Südlich der beiden Startbahnen des Flughafens Marseille Provence liegt ein altes 1.900 Quadratmeter großes Stück Vorfeld. Aktiv genutzt wird es schon lange nicht mehr. Der Betonboden bröckelt, Grasbüschel wachsen aus den Ritzen. An anderer Stelle sieht man sogar alte Badfliesen, scheinbar mitten auf dem Vorfeld. Hier stand einmal ein alter Hangar – doch der musste vor fast 15 Jahren abgerissen werden. Einsturzgefahr.
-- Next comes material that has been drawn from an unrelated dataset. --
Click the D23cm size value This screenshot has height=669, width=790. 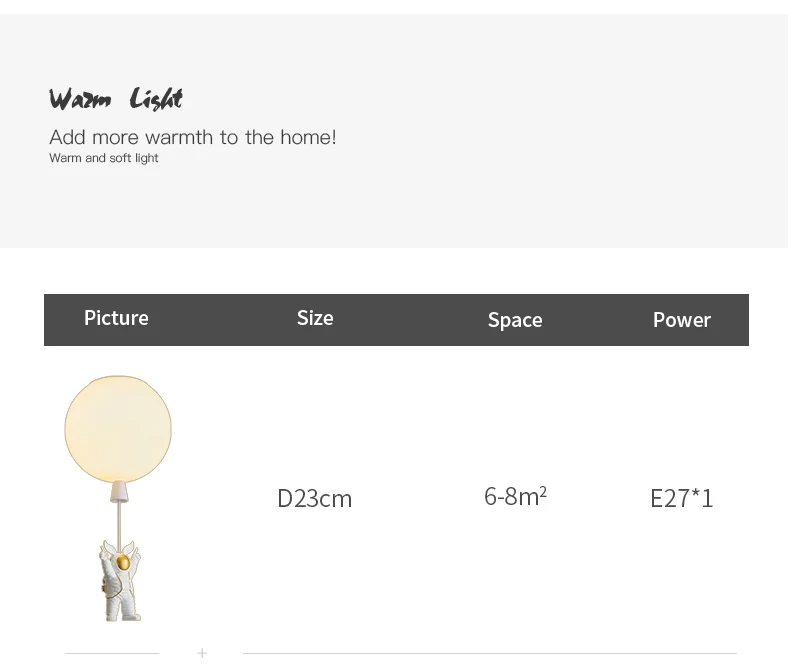[x=315, y=498]
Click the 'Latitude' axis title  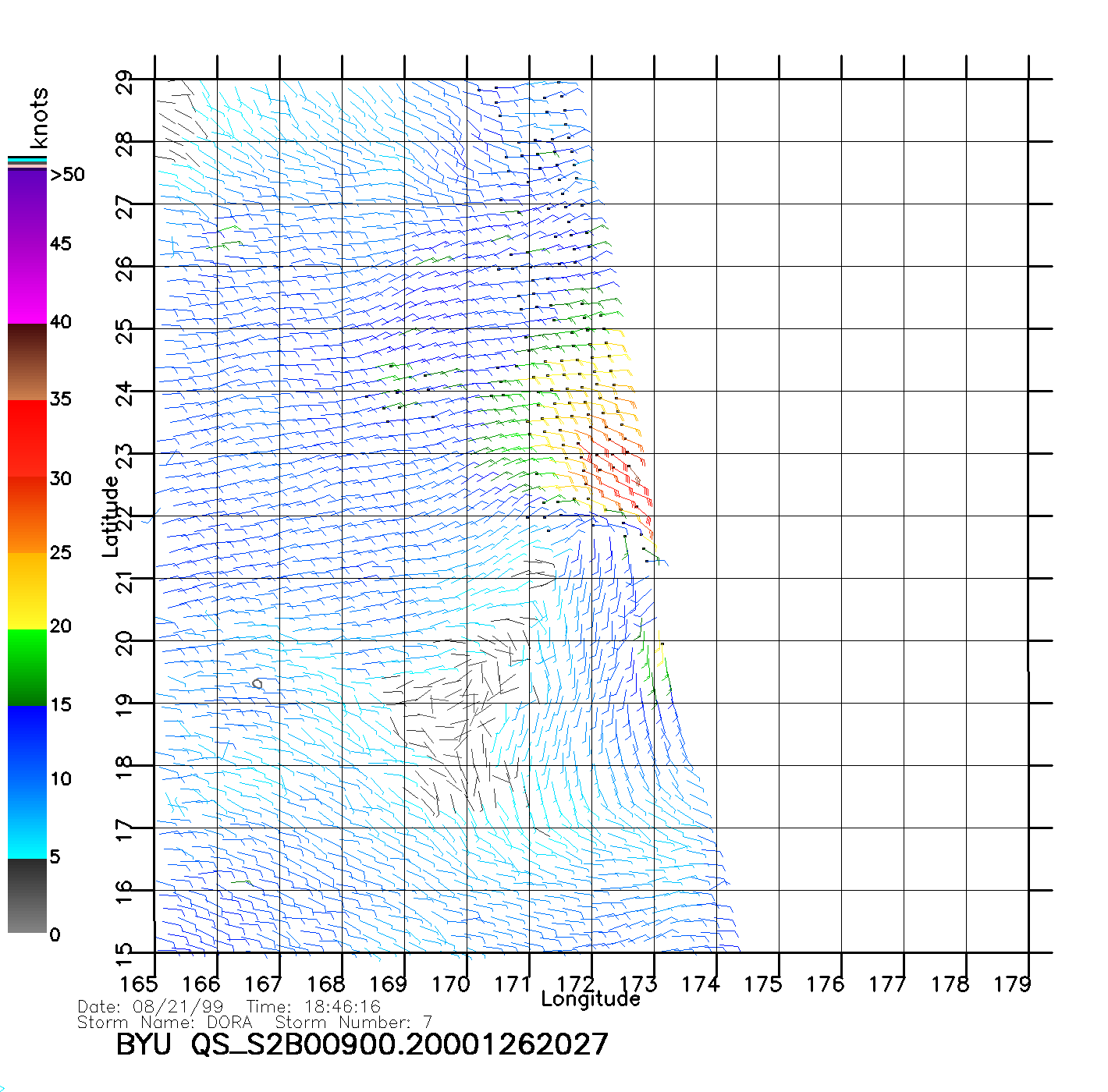tap(111, 516)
Mit dem Abriss verlor auch die letzte fliegende Nord 2501 Noratlas der Welt ihren Unterschlupf. Fliegen kann sie immer noch – aber parken muss sie jetzt im Freien. 426 Exemplare des französischen Transportflugzeugs entstanden zwischen 1950 und 1961, 264 davon im französischen Bourges und 162 in Hamburg-Finkenwerder bei der Flugzeugbau Nord GmbH. Die Zusammenarbeit war ein erster Vorgeschmack auf den heutigen Airbus-Konzern, die Luftwaffe beschaffte sich damals 186 Noratlas. Dank des Dreiradfahrwerks und der "Blütenblatt"-Öffnung im Heck erwies sich die Zweimot als dankbares Transportflugzeug.
Zweites Leben für die "105"
Die Noratlas in Marseille erblickte 1956 mit der Baunummer 105 das Licht der Welt. 30 Jahre lang erfüllte sie treu ihren Dienst bei der Armée de l’Air, darunter zeitweise auch in Agiers und in Dschibuti. Aus dieser Zeit in Afrika stammt auch die bis heute grün lackierte Nase, die sie bis heute trägt. Ihre operative Karriere beendete die "105" am 3. Juni 1986 nach 10.772 Flugstunden. Am 10. Juni 1986 landete sie auf der Basis 114 d’Aix les Milles, wo sie sieben Jahre lang vor sich hin rottete.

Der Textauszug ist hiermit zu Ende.